Y no me confundáis, yo he caído ampliamente en la trampa y espero no volver a caer, aunque no pueda prometer nada. Antes que crítica, este texto es autocrítica. Pero por suerte he podido descubrir tras varios años de soltería que no hay nada más reconfortante y pleno que poner el foco en las amigas y no en la pareja. Y aunque me quede un largo camino por recorrer y aunque el sentimiento de soledad me haya invadido al principio del viaje, ha valido la pena y no tengo ninguna intención de abandonarlo.
La trampa consiste en la falsa creencia de que la pareja es para siempre, y aunque en la teoría la mayoría de personas ya no creemos en esta premisa, seguimos poniéndola en práctica como si fuera real: mujeres que renuncian a su futuro profesional para cuidar a sus hijos y poner en el centro el desarrollo profesional de sus maridos, mudarnos a otra ciudad o país por nuestra pareja, agotar casi todo nuestro poco tiempo libre pasando “tiempo de calidad” -asfixia- con ella, hacer planes de futuro del presente a la tumba, gastar dinero por encima de nuestras posibilidades -quiénes lo tienen- en viajes y regalos. Pero un día llega la cruda la realidad y formas parte de esa mayoría de parejas que rompen y el desaliento es total, y al poco tiempo vuelves a caer ¿Cómo no vas a pasarlo fatal si has centrado todas tus energías en una sola baza?

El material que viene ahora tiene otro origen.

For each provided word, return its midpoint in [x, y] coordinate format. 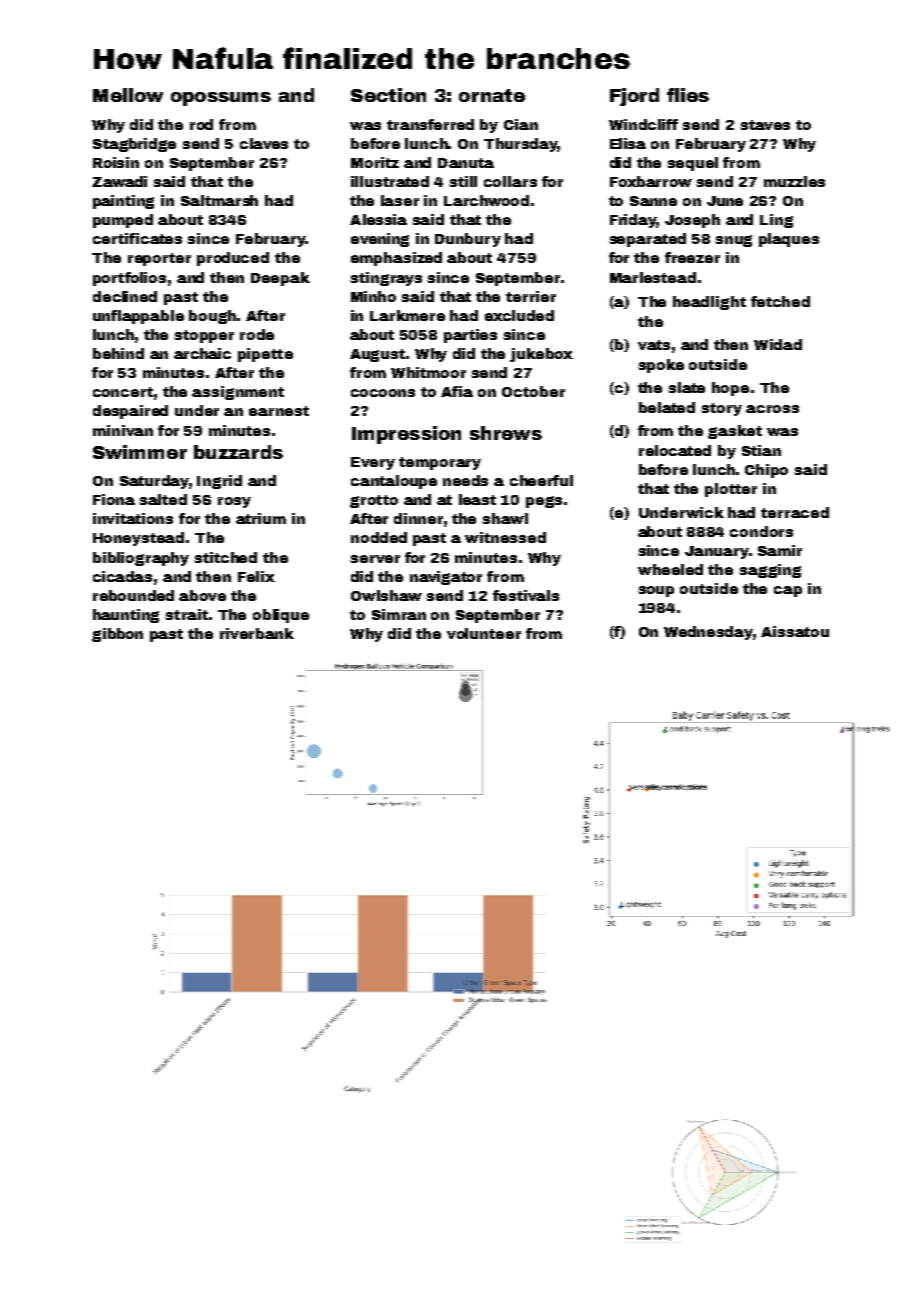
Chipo [766, 471]
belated [667, 407]
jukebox [541, 355]
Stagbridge [134, 145]
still [463, 181]
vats [654, 345]
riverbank [257, 633]
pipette [265, 355]
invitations [133, 518]
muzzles [794, 181]
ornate [492, 95]
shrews [506, 433]
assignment [238, 393]
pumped [123, 221]
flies [688, 95]
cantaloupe [394, 482]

No te voy a descubrir América, pero está bien recordarlo: nadie nos puede completar al 100% y nuestra estabilidad no puede depender de una sola persona. Entonces, ¿por qué seguimos actuando como si poner la prioridad en nuestra pareja fuera la decisión correcta? Lo que necesitamos son buenas amigas y esto requiere dedicación y tiempo, pero además creo que también requiere de una apuesta firme y radical: ponerlas en el centro.
Necesitamos hacer más planes con nuestras amigas, descubrir y compartir aficiones, incluso, por qué no, generar proyectos de futuro con ellas. El ejercicio es simple: pasar de hacer las cosas que haces con y por tu pareja a hacerlas con y por tus amigas. Y perdón por lo simple, porque de simple no tiene nada, porque la soltería es un privilegio, y a veces las amigas también.
Últimamente, se nos dice que no hay tiempo para las amigas, que solo tenemos el tiempo justo para quedar y ponernos al día, pero ¿sí para la pareja? Sin obviar las condiciones cada vez más precarias a las que nos vemos abocadas y la intensificación de los ritmos de la vida, por qué no probamos a poner a las amigas en el centro, a dedicarles nuestro tiempo libre. Quédate soltera, que no sola, como diría Ana Milán.
La pareja es futuro, pero debería ser pasado, y las amigas son presente, pero deberían también ser futuro.
Lo siento, quizá exagere con todo esto y sea demasiado radical -o a lo mejor no-, pero es que el hartazgo es mayúsculo – sorry not sorry-.